Kasus Proyek Pabrik Blast Krakatau Steel, Penyidik Garap Mantan Direktur Keuangan

Loading

JAKARTA, BK – Tim penyidik pidana khusus Kejaksaan Agung (Kejagung) terus mengintensifkan pemeriksaan terkait kasus dugaan korupsi Proyek Pembangunan Pabrik Blast Furnace oleh PT Krakatau Steel tahun 2011.

Kali ini, 4 (empat) saksi langsung digarap penyidik untuk membongkar kasus tersebut. Yakni, HW selaku General Manager Proyek PT Krakatau Steel sejak Juli 2013 sampai Agustus 2019, NF selaku Manager Strategi Pendanaan PT Krakatau Steel tahun 2010 dan MS selaku Pensiunan (Anggota Tim Prakualifikasi Teknis) tahun 2009 sampai Juli 2012.

“Juga AH selaku Pensiunan atau Direktur Keuangan PT Krakatau Steel tahun 2015 sampai 2016. Keempat diperiksa sebagai saksi,” kata Kepala Pusat Penerangan Hukum (Kapuspenkum) Kejagung, Dr.
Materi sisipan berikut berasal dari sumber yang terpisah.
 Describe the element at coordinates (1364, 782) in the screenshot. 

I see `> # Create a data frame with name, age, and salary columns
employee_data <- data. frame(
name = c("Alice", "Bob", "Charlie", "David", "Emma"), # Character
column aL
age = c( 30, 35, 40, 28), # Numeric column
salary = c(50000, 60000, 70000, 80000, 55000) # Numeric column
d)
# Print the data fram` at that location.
Ketut Sumedana dalam siaran persnya di Jakarta, Selasa (22/03/2022).

Ketut menyebutkan, pemeriksaan terhadap keempat saksi dilakukan untuk memperkuat pembuktian dalam kasus tersebut. “Juga untuk melengkapi pemberkasan perkara,” tukasnya.

Diketahui, kasus ini terjadi tahun 2011 hingga 2019, di mana PT Krakatau Steel membangun Pabrik Blast Furnance (BFC) bahan bakar batubara yang bertujuan untuk memajukan industri baja nasional dengan biaya produksi yang lebih murah.

“Karena dengan menggunakan bahan bakar gas biaya produksi lebih mahal,” kata Ketut.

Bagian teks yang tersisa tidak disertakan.